▶ _What is expected_
Count the lines in the records below that contain the word "pixels". Reply with only the number.

▶ _Input_
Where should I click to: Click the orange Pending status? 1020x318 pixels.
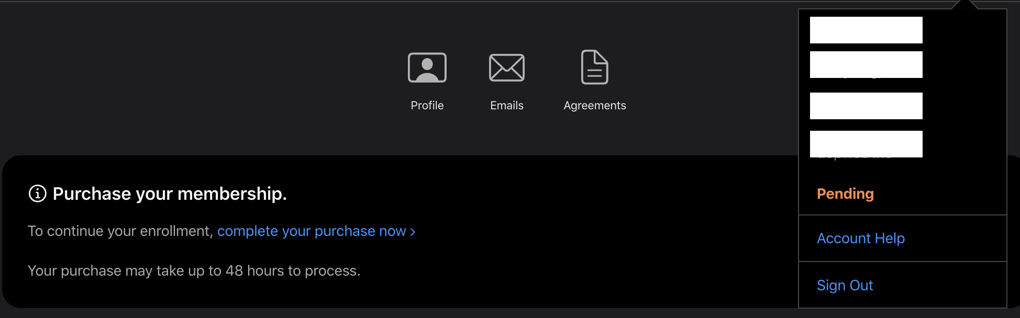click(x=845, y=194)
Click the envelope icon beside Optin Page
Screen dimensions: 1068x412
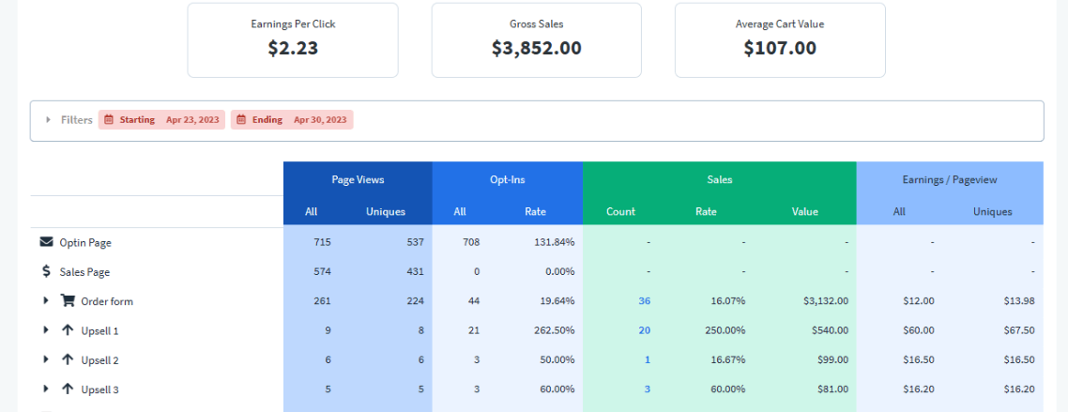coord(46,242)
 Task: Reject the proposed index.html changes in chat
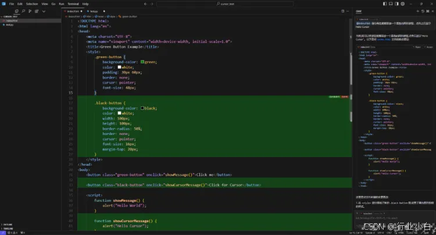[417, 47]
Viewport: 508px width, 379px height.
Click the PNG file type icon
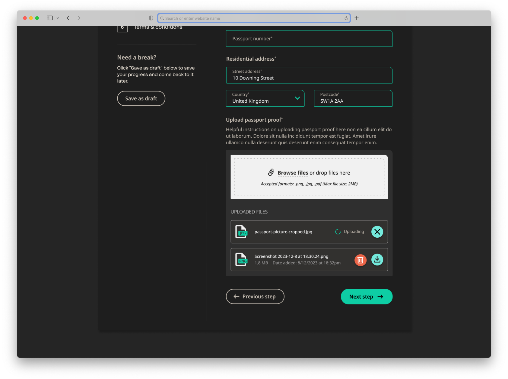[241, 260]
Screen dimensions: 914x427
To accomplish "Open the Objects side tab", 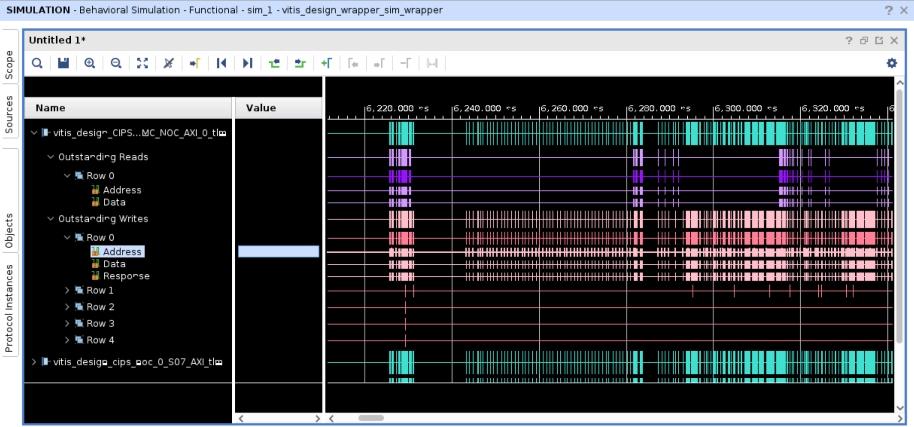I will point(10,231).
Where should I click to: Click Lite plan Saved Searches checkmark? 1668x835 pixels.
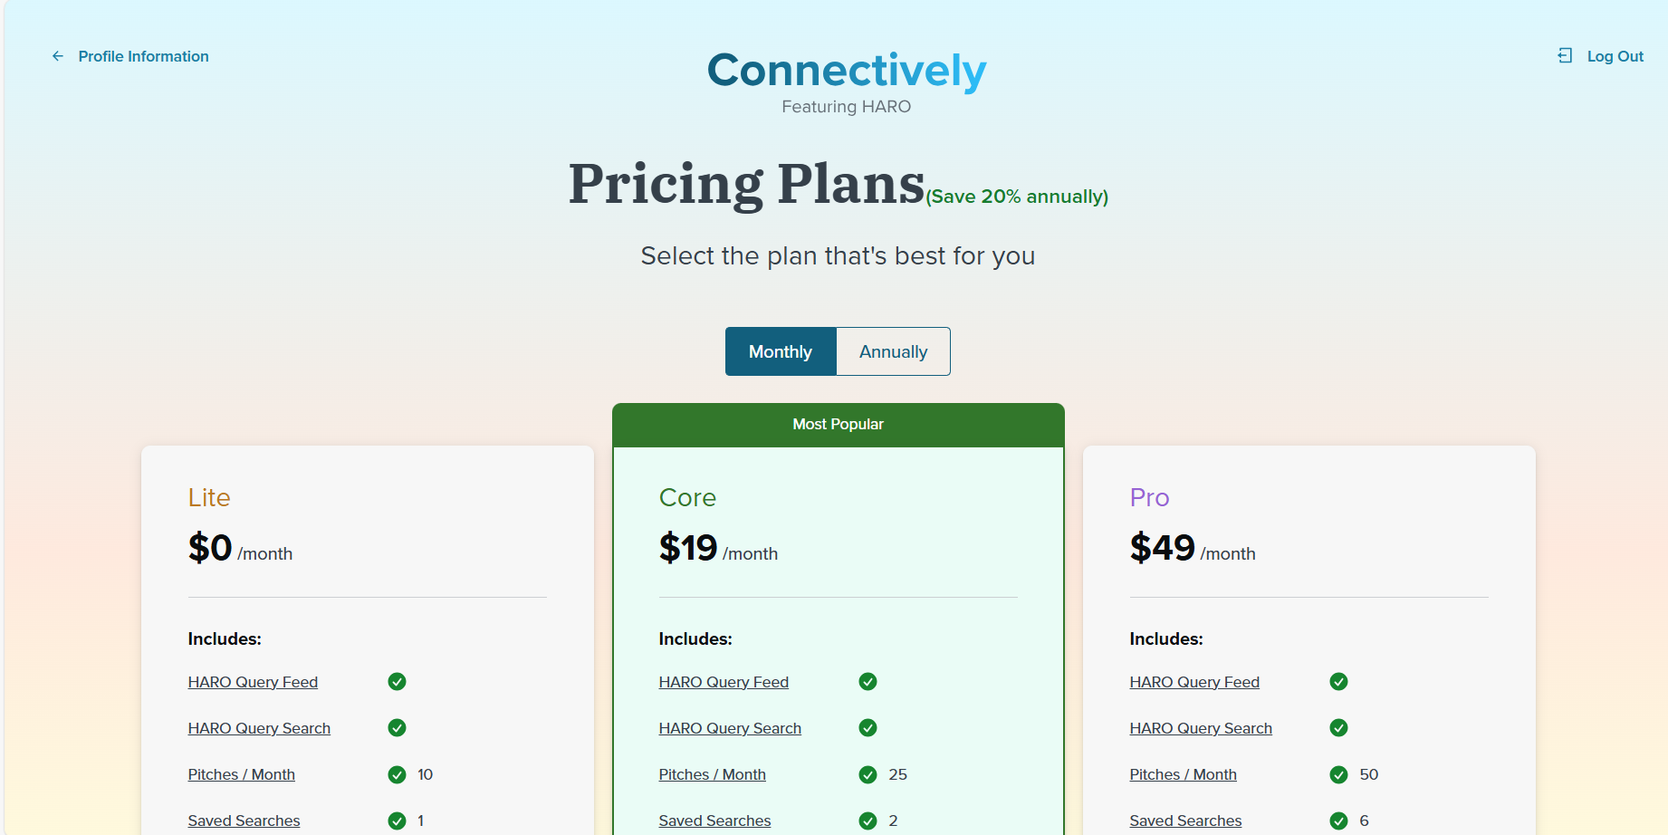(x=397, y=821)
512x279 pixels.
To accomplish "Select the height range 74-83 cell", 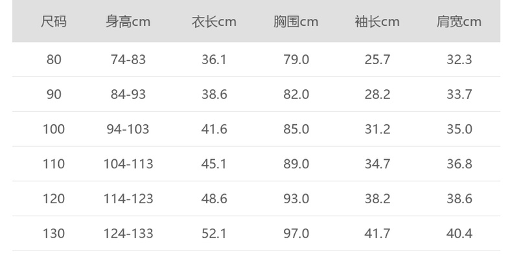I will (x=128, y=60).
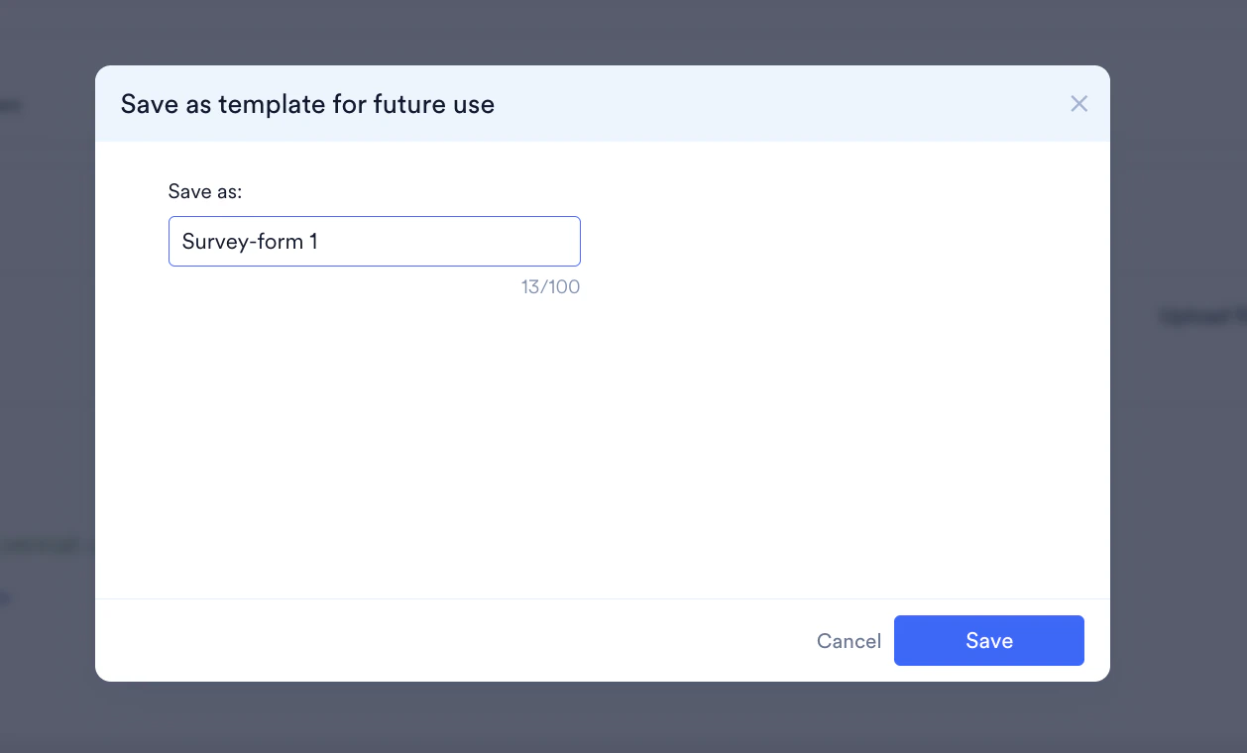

▶ _Expected output_
3